Unmittelbar nach dem Tod Philipps II. hatte Ludwig mit Kaiser Friedrich II. den französisch-staufischen Pakt von 1212 erneuert, der besonders auf die weitere Isolierung Englands abzielte. Allerdings gelang es Ludwig nicht, den in Deutschland regierenden Kaisersohn, König Heinrich (VII.), bei einem gemeinsamen Treffen in Toul im November 1224 zu einem Beitritt in dieses Bündnis zu bewegen. Ebenso wurde das Eheangebot mit einer französischen Prinzessin seitens Heinrichs (VII.) zurückgewiesen. Diese Ablehnung ging aller Wahrscheinlichkeit nach auf den einflussreichen Erzbischof Engelbert I. von Köln zurück, der mit England wirtschaftliche Interessen in seinem niederrheinischen Einflussgebiet verband.
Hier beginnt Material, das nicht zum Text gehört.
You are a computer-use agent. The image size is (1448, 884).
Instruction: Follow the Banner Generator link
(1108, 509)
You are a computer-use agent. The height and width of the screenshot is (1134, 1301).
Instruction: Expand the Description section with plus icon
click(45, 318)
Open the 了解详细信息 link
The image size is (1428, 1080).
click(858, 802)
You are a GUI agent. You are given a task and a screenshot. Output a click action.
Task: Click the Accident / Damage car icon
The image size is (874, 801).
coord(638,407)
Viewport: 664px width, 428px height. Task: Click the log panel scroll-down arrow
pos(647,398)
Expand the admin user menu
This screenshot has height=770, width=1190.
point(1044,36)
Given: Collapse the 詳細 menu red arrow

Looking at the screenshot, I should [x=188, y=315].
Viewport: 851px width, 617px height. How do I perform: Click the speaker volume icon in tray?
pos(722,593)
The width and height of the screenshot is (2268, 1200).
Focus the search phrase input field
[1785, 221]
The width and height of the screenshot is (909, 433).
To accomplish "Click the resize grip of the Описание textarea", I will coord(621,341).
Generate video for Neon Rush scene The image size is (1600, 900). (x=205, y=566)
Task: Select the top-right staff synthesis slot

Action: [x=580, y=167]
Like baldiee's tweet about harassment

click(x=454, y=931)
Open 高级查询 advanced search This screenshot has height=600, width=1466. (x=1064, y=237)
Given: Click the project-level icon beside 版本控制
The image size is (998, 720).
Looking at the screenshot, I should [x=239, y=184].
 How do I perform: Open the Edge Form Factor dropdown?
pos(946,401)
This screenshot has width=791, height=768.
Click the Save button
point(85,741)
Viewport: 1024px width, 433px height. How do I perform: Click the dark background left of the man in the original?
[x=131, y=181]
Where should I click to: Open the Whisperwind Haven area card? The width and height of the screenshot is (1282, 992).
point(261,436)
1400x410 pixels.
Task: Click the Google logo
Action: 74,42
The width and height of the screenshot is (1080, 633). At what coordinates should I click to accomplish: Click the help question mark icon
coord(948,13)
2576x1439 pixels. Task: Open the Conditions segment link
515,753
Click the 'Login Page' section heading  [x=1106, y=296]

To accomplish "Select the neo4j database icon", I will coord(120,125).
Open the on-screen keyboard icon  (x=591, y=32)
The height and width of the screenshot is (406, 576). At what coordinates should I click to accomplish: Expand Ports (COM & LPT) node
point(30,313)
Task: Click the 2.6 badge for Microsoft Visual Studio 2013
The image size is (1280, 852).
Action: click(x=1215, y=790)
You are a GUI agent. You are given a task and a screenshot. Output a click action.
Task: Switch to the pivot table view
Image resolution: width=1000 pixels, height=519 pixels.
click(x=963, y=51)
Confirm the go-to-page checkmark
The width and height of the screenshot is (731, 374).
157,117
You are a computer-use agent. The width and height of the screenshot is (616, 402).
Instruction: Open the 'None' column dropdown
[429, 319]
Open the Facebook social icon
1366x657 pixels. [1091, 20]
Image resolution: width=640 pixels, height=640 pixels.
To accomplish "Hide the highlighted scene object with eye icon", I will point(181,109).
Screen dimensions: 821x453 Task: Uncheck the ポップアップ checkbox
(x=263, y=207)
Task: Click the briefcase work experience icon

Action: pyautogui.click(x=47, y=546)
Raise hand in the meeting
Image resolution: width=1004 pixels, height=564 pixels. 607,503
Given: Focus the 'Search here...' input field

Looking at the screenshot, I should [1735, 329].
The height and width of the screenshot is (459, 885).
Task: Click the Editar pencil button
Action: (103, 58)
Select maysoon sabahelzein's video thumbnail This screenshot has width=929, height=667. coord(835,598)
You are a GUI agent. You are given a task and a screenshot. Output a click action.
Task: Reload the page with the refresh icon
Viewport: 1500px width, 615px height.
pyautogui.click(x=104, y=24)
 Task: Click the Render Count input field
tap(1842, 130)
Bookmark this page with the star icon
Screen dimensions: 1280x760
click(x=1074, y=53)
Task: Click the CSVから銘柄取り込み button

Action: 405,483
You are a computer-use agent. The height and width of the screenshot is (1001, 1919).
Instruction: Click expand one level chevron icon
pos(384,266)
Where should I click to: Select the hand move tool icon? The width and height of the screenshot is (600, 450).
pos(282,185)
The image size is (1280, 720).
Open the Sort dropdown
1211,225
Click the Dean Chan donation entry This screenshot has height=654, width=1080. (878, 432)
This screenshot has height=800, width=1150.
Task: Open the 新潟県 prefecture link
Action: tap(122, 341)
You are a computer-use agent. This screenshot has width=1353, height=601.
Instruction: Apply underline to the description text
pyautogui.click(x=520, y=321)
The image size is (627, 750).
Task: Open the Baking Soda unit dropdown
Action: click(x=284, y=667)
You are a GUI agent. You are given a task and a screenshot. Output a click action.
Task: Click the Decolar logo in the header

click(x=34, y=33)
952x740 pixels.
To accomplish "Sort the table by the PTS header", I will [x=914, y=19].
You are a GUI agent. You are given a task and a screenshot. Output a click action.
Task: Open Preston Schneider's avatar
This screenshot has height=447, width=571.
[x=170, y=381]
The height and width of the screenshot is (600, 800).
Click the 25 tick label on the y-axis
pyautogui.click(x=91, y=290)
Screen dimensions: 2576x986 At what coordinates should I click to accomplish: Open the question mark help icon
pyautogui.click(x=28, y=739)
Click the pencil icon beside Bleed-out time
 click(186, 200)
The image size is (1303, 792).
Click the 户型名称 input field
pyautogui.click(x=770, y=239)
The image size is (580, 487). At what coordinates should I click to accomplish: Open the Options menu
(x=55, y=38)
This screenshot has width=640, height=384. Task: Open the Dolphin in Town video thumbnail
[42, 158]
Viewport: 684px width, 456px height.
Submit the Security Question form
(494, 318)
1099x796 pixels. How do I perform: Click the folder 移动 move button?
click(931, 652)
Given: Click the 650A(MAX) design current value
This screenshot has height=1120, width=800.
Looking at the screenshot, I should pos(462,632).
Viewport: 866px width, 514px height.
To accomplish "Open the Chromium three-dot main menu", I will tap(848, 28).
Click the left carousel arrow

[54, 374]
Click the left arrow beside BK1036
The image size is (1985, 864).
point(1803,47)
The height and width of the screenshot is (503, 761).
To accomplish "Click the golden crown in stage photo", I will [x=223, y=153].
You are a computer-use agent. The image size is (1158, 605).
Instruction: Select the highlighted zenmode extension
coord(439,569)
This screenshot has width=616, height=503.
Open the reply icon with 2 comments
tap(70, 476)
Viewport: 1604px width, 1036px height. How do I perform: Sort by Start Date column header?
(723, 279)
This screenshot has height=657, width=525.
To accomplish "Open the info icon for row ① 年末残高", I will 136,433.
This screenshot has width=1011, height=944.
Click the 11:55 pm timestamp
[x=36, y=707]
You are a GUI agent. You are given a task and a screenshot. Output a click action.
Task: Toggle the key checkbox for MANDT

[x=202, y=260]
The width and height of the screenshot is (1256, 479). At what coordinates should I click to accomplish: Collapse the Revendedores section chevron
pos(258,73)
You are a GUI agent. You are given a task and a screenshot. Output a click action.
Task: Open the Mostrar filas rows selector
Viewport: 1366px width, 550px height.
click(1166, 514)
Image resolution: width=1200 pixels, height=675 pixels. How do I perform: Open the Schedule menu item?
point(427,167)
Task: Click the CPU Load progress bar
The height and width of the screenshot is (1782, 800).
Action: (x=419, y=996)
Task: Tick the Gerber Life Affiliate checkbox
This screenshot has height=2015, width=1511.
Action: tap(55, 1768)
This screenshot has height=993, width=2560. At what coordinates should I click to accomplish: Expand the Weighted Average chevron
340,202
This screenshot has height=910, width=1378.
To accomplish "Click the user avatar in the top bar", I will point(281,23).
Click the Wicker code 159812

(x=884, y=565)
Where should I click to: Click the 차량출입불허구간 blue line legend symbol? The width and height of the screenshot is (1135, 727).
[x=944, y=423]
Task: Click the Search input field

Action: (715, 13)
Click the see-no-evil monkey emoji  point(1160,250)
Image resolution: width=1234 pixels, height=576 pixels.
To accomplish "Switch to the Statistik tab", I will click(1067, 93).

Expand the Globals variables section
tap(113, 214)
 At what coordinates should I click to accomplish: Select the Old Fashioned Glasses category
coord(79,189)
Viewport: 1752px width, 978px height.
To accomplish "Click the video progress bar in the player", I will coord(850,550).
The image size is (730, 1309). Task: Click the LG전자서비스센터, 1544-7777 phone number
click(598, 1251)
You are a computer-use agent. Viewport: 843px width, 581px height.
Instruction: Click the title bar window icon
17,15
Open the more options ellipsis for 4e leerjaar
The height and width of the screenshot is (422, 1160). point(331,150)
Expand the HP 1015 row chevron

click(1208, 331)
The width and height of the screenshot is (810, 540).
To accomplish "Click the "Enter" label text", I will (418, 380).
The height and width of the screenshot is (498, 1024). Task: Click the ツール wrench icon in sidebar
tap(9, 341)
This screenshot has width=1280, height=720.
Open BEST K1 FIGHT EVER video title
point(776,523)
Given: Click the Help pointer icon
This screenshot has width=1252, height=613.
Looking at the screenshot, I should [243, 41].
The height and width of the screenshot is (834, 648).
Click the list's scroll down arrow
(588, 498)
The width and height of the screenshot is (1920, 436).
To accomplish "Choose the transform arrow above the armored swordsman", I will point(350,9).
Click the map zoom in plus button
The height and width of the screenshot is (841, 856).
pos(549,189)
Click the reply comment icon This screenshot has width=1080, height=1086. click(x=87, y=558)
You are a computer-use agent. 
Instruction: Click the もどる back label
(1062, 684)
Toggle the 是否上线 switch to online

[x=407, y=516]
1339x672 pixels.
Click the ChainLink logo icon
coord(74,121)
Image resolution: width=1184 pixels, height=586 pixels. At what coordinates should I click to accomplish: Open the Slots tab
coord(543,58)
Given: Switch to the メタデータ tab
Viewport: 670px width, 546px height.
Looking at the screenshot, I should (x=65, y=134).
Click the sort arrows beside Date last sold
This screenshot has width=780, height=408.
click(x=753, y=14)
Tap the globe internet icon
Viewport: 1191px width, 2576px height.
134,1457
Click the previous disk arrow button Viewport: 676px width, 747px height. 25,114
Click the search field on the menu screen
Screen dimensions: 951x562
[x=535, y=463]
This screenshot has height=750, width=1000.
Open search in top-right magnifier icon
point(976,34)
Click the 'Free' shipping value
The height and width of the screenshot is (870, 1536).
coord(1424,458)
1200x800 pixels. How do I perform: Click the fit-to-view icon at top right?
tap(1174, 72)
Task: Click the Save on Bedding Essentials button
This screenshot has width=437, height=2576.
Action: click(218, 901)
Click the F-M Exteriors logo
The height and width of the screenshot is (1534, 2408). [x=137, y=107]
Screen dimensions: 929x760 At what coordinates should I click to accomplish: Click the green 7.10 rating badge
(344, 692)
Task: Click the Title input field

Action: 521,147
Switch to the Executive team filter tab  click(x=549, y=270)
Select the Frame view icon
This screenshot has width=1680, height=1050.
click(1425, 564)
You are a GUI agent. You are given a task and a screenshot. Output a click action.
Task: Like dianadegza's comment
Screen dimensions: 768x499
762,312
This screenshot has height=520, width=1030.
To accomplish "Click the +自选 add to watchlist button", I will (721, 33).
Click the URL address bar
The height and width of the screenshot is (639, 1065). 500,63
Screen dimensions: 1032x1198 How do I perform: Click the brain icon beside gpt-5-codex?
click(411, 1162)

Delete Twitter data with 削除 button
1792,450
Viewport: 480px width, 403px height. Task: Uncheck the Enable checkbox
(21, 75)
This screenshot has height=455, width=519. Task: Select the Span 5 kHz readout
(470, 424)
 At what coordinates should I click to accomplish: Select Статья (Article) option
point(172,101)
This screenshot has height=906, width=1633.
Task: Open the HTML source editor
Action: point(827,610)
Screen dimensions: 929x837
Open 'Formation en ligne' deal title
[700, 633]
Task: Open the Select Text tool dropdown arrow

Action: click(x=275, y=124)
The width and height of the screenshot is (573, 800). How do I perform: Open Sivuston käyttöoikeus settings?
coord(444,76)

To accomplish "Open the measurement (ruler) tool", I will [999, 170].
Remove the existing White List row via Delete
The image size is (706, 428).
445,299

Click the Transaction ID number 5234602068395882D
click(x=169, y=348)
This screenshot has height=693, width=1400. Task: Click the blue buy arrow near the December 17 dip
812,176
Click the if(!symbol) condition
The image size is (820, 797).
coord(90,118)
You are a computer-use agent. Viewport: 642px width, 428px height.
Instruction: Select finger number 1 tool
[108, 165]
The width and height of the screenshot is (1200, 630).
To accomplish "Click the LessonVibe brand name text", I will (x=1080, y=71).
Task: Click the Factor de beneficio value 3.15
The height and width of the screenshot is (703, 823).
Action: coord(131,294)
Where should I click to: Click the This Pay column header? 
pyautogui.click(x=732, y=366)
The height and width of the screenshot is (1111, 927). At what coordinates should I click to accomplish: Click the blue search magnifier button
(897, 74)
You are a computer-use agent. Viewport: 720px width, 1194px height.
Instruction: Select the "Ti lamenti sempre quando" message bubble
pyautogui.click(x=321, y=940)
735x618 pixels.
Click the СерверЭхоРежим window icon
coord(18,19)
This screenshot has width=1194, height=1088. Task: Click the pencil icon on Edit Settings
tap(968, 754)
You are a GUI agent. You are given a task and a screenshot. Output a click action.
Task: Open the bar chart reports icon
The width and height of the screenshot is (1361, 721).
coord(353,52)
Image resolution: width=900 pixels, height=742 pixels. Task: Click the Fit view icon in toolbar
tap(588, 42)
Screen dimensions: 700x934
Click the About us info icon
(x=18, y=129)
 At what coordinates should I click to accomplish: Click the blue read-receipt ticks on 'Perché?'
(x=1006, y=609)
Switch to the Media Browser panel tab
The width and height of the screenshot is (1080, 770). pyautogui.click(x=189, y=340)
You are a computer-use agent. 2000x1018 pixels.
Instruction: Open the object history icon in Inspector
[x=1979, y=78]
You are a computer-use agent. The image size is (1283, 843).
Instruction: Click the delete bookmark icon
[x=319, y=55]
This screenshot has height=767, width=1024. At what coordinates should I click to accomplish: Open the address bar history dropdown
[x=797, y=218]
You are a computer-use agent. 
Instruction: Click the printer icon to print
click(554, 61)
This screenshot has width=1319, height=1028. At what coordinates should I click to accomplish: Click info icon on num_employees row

Nach zwei Umritten in den der Krondomäne neu gewonnenen Gebieten nördlich der Loire, wo er sich der stabilen Autorität der Krone versichern konnte, nahm Ludwig den zu Ostern 1224 auslaufenden Frieden mit England zum Anlass für ein weiteres militärisches Vorgehen gegen die Plantagenets. Ziel war dabei die Unterwerfung der letzten von diesen gehaltenen Gebieten in Frankreich südlich der Loire. Zunächst erlangte er die Kontrolle über das Poitou, danach unterwarf sich ihm Hugo X. von Lusignan, der mit der Witwe Johanns Ohneland verheiratet war, der Ludwig für La Marche und Angoulême huldigte. Anschließend stieß Ludwig in die Saintonge vor, die er nach der Einnahme von La Rochelle am 13. August 1224 unter seine Kontrolle brachte. Der Vizegraf von Limoges unterwarf sich ihm freiwillig. Dann wandte sich Ludwig der Gascogne zu, in die er Hugo von Lusignan mit einem Heer entsandte, doch diesem gelang es nicht Bordeaux einzunehmen. Der englische Prinz Richard von Cornwall führte von dort aus im Frühjahr 1225 einen Gegenschlag, der die Gascogne wieder unter die englische Herrschaft brachte.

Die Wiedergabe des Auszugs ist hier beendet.